公正証書は、「公証制度」に基づき作成する公文書です。「公証制度」とは、国民の私的な法律紛争を未然に防ぎ、私的法律関係の明確化・安定化を図ることを目的として、証書の作成等の方法により一定の事項を公証人に証明させる制度です。

従って、公正証書には、普通の借用書等の契約書と違い、次のようなメリット(借用書を公正書にするメリット)があります。

1、証明力-公正証書は、法律のプロである公証人が、記載の書面内容に法令違反がないか確認して作成しますので、あとで公正証書の内容が裁判で否認されたり、無効とされたりする可能性は、ほとんどありません。

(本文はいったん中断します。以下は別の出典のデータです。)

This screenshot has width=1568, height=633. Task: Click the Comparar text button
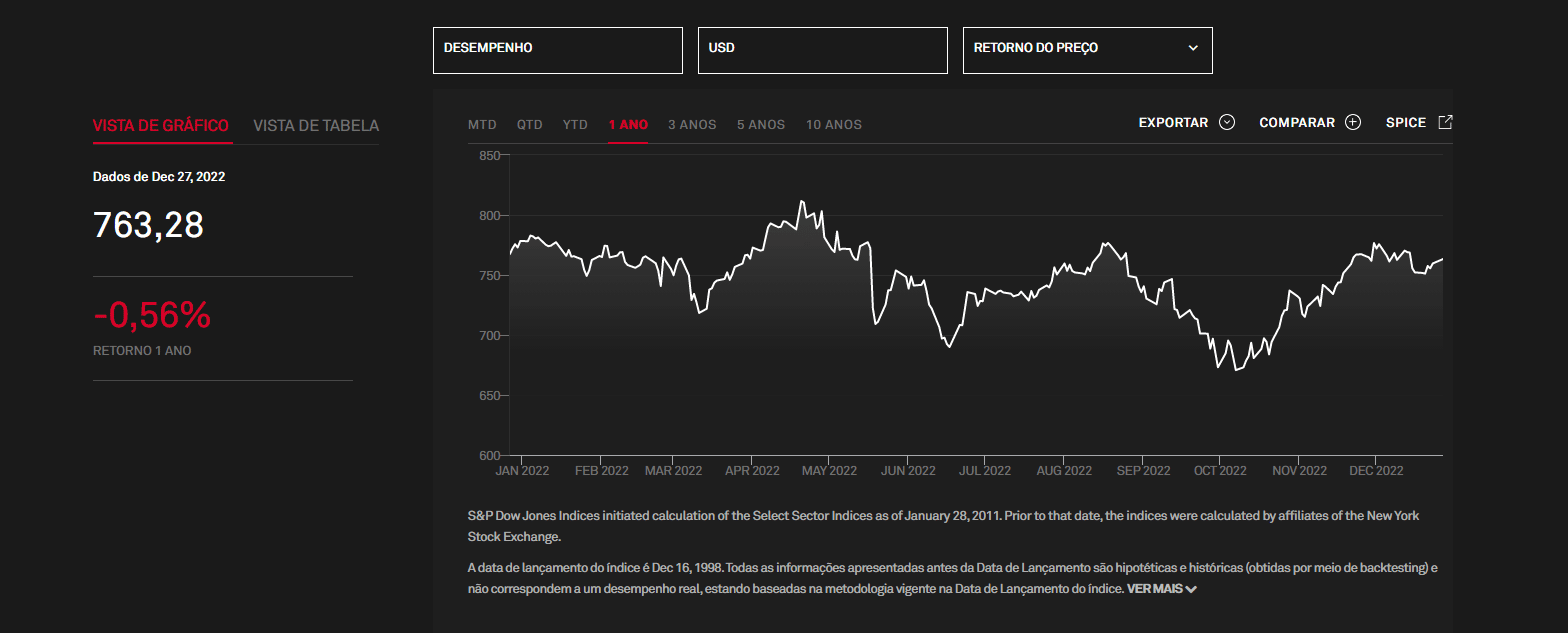pos(1297,123)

2、執行力-信頼性が高いので、例えば、金銭債務においては「強制執行認諾条項」を定めておくことで、「強制執行」の申し立てが直ちに行えます。本来であれば、強制執行をするためには、裁判所に起訴を提起し、勝訴の判決を受け、確定されなければなりません。このように、公正証書の持つ執行力は、債権保全において、とても強い威力を発揮します。

3、安全性-公正証書の作成に当たっては、書面の記載内容について、公証人が、法令違反がないかどうかを確認し、作成当事者の身元については、印鑑証明書などで確認します。このため、文書の成立において、真正であるという推定力が働きます。

このため、裁判で内容が否認されたり無効となる可能性はほとんどありません。また、公文書の原本は、公証役場で20年間保存されますから、改ざんや変造の心配もなく、万が一紛失しても再発行が可能であり、安心です。